Le parti d’opposition Les Démocrates ne désarme pas. À la suite de la publication de la liste provisoire des candidats retenus pour la présidentielle d’avril 2026, la formation politique dirigée par l’ancien président Boni Yayi annonce un nouveau recours devant la juridiction compétente.
Ce vendredi 24 octobre 2025, le parti a dénoncé la décision de la Commission électorale nationale autonome (CENA), qui n’a validé que deux duos sur les cinq candidatures reçues. Seuls les binômes Romuald Wadagni–Mariam Chabi Talata, soutenu par la mouvance présidentielle, et Paul Hounkpè–Rock Hounwanou, représentant la FCBE, ont été retenus.
Le duo présenté par Les Démocrates n’a pas été validé, une décision que le parti entend contester. Selon l’article 43 de la loi n°2024-13 du 15 mars 2024 modifiant le Code électoral, tout candidat dont la candidature est rejetée dispose de 48 heures pour former un recours, lequel doit être examiné dans un délai de cinq jours.
Les responsables du parti affirment vouloir exercer pleinement ce droit, leur dépôt de recours étant attendu entre ce vendredi 24 et le samedi 25 octobre 2025.
Cette annonce intervient quelques heures après une rencontre inédite entre Boni Yayi et Patrice Talon, tenue le même jour. Mais rien n’a filtré des échanges entre les deux hommes, laissant libre cours à toutes les spéculations politiques.
La tension autour du dossier des parrainages reste au cœur du différend.
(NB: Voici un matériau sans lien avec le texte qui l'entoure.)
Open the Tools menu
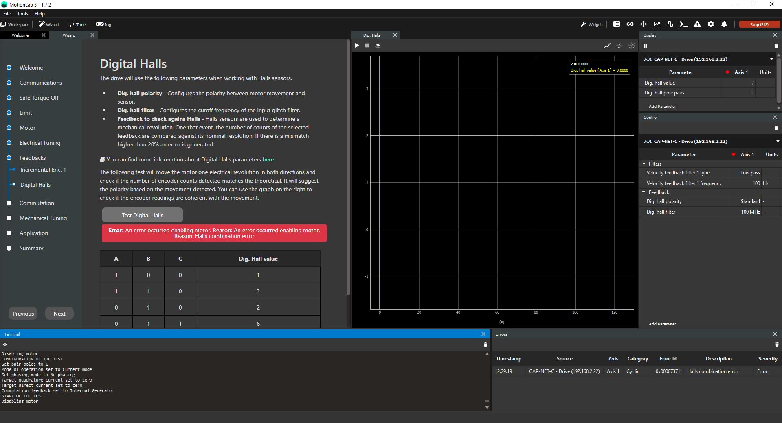Image resolution: width=782 pixels, height=423 pixels. click(x=22, y=14)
Le député Michel Sodjinou, initialement parrain du duo des Démocrates, a retiré son soutien, invoquant un processus de désignation interne “non démocratique”.
Saisi par l’élu, le tribunal de Cotonou a, le 13 octobre 2025, ordonné au parti et à son président de restituer la fiche de parrainage au parlementaire. Le juge a également autorisé la CENA à annuler la fiche si la décision n’était pas exécutée. Ce qu’elle a fait, avant de délivrer un nouveau formulaire à l’élu contestataire.
Ainsi, à quelques mois du scrutin présidentiel, Les Démocrates se retrouvent dans une situation délicate, oscillant entre bataille juridique et calculs politiques, tandis que le pays attend de savoir si leur duo pourra finalement entrer dans la course à la Marina.